Above expectations. At 29%/28% of our/consensus full-year estimates, 1Q19 core net profit of RM469.3m surpassed expectations helped by higher-than-expected contribution from petroleum segment. First interim dividend of 7.0 sen/share (ex-date: 10 Jun, payment date: 25 Jun) was declared, as expected, was declared (vs 7 sen in 1Q18).
QoQ: MISC booked in core net profit (CNP) of RM469.3m after stripping off: RM23.7m gain on business acquisition and RM17.5m vessel disposal gain. This marked a 12% QoQ improvement due to better contribution from: (i) petroleum segment as a lower vessel operating costs, and (ii) stronger LNG (+1.8x; higher number of operating vessels).

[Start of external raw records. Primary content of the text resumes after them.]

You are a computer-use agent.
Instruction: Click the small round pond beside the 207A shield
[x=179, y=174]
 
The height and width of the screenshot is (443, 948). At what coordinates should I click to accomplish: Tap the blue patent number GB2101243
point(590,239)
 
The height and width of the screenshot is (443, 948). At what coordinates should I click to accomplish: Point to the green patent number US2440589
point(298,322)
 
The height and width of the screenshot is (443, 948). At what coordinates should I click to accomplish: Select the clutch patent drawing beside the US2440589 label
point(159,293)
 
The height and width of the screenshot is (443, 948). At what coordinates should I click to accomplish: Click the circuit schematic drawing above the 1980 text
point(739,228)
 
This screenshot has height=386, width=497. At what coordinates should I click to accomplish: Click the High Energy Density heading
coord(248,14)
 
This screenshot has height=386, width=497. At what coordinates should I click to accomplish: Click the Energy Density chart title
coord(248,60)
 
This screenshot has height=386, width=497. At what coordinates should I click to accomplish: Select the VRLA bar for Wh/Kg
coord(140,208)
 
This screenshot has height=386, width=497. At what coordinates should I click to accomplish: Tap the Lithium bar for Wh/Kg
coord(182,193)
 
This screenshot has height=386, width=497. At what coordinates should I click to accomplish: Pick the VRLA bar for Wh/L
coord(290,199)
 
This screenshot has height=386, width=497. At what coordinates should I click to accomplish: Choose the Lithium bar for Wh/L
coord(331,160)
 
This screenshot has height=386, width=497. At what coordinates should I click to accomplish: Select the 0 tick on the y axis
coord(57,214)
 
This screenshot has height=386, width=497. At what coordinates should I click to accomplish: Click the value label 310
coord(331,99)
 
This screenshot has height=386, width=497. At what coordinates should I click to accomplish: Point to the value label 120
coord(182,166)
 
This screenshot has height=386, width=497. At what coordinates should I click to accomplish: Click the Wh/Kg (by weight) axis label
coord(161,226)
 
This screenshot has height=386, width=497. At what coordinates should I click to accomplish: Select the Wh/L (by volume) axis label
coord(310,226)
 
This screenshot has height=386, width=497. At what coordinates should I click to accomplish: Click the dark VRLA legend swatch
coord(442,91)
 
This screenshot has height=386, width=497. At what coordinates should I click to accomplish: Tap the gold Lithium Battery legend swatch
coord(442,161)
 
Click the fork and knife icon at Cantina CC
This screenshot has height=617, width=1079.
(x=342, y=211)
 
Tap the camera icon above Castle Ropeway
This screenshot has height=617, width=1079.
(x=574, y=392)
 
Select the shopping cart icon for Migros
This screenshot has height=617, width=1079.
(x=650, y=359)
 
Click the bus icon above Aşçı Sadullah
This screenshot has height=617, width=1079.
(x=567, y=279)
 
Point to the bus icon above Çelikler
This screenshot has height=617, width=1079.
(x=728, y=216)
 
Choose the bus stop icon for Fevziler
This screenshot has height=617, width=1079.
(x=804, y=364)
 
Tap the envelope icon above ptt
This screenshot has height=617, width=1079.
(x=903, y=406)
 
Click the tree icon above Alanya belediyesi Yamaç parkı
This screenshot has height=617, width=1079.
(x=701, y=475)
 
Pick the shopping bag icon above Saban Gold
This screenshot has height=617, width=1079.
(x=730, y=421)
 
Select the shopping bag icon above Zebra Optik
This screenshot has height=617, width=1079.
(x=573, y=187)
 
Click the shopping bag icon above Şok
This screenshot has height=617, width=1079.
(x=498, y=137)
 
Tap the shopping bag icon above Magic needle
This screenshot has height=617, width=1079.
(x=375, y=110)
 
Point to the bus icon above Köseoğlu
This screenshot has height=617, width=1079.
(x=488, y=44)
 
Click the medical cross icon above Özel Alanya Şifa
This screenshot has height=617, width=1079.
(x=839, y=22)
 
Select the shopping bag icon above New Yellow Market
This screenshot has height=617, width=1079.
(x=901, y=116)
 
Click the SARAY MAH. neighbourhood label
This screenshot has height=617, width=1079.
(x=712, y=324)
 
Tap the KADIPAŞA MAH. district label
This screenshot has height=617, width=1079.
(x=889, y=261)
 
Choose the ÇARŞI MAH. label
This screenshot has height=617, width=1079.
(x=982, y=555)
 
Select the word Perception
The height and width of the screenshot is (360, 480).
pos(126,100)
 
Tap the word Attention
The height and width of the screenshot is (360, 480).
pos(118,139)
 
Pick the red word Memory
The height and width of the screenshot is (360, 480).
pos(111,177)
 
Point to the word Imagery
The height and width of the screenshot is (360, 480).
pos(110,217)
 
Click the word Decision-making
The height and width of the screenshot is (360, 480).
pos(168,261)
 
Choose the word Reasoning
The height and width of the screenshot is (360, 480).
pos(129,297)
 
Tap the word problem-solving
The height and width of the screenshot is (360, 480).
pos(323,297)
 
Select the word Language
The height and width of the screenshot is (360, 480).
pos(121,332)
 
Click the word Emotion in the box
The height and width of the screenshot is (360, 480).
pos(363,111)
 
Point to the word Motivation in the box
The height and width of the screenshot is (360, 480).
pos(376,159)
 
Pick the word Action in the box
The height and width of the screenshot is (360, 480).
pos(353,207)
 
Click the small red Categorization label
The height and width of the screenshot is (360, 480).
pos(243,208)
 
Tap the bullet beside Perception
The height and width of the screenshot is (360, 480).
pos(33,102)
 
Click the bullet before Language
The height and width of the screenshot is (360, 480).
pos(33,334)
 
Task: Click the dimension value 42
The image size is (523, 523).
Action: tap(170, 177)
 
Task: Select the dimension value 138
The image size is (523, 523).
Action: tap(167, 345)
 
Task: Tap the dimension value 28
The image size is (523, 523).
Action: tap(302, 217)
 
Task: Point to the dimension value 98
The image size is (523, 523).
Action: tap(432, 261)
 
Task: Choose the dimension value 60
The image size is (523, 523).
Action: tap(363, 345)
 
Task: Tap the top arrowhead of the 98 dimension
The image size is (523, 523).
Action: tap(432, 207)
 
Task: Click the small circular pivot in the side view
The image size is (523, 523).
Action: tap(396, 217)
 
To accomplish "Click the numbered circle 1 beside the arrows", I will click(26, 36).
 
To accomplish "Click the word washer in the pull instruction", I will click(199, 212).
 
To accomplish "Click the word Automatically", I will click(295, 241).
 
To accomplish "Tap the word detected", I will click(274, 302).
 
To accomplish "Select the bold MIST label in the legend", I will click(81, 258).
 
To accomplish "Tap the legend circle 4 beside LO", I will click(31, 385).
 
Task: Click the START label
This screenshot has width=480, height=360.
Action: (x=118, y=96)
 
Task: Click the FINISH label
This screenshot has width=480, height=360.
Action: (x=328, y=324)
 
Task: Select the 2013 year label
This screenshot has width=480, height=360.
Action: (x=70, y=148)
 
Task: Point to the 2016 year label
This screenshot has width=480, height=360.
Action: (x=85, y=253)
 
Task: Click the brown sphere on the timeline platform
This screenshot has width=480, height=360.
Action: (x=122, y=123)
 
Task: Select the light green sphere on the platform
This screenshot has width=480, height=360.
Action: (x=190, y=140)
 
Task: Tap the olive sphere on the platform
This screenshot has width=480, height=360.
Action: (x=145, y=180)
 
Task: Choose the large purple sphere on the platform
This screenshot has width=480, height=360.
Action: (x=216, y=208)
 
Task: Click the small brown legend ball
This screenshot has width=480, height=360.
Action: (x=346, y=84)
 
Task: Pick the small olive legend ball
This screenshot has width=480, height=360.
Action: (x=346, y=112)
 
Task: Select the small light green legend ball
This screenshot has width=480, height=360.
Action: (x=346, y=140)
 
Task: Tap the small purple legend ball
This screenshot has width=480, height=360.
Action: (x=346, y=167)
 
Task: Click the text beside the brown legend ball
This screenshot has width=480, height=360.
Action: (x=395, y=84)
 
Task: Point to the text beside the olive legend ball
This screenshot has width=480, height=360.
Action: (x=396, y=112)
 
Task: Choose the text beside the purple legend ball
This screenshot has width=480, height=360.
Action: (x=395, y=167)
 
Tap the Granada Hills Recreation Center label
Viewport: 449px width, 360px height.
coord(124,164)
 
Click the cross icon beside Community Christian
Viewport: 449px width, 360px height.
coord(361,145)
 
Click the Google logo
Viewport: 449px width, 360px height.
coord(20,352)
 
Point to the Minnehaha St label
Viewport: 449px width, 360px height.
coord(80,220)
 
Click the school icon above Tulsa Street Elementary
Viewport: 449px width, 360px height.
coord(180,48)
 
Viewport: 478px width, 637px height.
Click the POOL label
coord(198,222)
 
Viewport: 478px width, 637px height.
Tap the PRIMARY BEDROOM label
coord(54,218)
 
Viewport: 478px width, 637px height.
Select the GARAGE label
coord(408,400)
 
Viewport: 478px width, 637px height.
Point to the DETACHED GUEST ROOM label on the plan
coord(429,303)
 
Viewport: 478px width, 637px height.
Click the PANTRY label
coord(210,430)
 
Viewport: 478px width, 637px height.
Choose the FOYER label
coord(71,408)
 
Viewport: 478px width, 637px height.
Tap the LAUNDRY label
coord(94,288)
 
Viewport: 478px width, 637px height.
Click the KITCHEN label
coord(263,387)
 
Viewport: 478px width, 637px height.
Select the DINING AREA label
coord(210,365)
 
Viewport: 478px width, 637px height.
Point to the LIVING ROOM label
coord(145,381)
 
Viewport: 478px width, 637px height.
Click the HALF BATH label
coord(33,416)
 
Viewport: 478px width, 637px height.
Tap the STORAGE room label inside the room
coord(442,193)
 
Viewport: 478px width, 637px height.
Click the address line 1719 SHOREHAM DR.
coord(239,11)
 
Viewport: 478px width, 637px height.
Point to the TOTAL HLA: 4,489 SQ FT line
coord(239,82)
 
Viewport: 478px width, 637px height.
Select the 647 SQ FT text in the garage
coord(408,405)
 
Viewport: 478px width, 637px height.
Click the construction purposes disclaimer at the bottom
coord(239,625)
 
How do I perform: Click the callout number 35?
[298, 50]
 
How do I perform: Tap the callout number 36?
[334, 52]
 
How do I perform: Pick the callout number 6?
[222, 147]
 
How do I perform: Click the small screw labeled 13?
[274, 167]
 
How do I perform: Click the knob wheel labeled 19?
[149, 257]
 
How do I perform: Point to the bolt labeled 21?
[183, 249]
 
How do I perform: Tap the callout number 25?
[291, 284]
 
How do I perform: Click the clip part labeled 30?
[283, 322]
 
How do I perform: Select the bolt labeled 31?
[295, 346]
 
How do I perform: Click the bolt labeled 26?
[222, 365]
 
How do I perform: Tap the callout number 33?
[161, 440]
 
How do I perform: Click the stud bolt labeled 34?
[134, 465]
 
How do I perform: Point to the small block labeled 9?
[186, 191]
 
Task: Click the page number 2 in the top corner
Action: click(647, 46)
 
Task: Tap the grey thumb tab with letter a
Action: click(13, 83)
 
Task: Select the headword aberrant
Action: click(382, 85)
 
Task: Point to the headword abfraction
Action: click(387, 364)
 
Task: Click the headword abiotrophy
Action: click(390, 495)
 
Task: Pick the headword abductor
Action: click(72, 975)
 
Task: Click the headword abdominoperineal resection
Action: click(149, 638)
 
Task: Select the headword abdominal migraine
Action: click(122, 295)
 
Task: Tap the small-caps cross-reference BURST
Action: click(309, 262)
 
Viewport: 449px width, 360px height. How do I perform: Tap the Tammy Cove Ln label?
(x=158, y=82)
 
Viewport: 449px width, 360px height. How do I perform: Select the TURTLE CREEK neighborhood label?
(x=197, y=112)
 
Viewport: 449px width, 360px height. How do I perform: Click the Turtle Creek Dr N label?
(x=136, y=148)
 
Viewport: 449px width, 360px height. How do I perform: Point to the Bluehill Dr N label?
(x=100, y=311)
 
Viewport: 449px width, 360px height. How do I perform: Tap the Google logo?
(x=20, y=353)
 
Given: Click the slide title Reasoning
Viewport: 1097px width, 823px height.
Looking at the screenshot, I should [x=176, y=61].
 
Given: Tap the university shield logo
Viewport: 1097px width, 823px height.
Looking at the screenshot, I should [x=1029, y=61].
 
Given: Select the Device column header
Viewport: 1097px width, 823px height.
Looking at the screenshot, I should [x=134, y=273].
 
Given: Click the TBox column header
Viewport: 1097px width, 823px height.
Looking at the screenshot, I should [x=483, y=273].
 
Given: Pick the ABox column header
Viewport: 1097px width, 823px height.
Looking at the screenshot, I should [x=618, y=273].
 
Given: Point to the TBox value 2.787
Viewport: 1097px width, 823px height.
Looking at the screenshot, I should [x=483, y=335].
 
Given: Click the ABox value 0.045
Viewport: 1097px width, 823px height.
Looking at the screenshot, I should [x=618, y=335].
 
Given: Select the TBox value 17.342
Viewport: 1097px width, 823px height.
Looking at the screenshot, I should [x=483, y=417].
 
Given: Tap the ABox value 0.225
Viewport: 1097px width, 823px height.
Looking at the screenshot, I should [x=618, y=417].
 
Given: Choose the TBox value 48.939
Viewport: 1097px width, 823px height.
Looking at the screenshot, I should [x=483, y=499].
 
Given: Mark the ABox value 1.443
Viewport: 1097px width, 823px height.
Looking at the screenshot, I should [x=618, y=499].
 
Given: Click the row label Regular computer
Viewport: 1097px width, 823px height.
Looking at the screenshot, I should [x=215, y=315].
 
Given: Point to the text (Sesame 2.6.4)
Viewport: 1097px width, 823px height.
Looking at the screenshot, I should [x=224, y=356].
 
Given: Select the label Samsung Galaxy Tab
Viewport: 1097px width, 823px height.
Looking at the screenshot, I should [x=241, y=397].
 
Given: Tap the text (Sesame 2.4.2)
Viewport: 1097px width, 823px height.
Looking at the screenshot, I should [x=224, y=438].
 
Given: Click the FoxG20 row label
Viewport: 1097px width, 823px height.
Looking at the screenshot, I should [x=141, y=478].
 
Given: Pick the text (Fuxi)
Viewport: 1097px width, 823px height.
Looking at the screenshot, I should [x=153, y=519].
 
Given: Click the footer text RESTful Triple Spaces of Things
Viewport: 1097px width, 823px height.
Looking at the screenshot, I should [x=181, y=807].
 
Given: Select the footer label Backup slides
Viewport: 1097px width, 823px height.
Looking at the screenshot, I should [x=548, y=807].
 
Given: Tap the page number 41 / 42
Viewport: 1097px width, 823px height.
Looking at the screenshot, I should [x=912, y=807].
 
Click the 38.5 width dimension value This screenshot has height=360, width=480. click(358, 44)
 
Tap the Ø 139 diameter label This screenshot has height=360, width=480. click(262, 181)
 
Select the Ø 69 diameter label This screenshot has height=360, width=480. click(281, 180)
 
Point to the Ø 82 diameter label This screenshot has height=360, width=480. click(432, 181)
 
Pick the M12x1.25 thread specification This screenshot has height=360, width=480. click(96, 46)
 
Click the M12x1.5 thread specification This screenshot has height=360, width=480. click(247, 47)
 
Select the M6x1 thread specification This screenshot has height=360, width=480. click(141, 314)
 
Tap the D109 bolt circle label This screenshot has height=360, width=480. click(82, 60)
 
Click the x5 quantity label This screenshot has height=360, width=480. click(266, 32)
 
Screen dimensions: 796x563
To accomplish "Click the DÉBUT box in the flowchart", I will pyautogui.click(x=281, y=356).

YoY: Core earnings improved by 51% from RM311.7m in 1Q18, thanks to turnaround of petroleum segment underpinned by higher freight rates and improved LNG segment (+22%; additional vessel chartering). This has cushioned impact from higher finance cost (+77%).
Outlook. LNG spot rates have moderated after the strong surge during the winter season in 1Q19 but are still likely to register YoY growth. For petroleum segment, similar trend of stronger YoY but weaker QoQ on average spot rates for VLCC, Suezmax and Aframax were observed. That said, upside could be capped by higher new builds and deliveries as well as moderating scrapping activities amidst lingering uncertainties from trade war tension between US and China. Current portfolio mix remains at 62:38 term to spot, allowing MISC to benefit the recovery of tanker rates. On the other hand, order book for heavy engineering unit increased by 5% QoQ to RM864m while tender book also improved by 15% to RM6.3bn on higher local offshore structure bids. The marine repair segment will not see further deferment by ship owners for dry-docking in 2019 in view of the forthcoming implementation of IMO in 2020. Although greenfield FPSO projects remain the growth focus for offshore segment, we do not factor any project win in the near term given the competitive landscape.
Forecast. We increased our FY19 earnings by 6% after imputing lower vessel operating costs. Meanwhile, FY21 earnings of RM1.93bn (+2% YoY) are introduced.
Maintain HOLD, TP: RM6.70. Our SOP-driven TP is increased to RM6.70 (from RM6.59) after adjusting higher PBV multiple of 0.9x for petroleum segment in view of better operating environment and MMHE’s TP to RM0.75/share from RM0.61/share previously. Note that MISC operating cash flow has improved 51% YoY in 1Q19 on the back of stronger earnings. That said, we believe MISC may want to maintain its DPS at 30 sen this year (flat YoY) for further capex expansion, implying a dividend payout of 78% and offering dividend yield of 4.6%.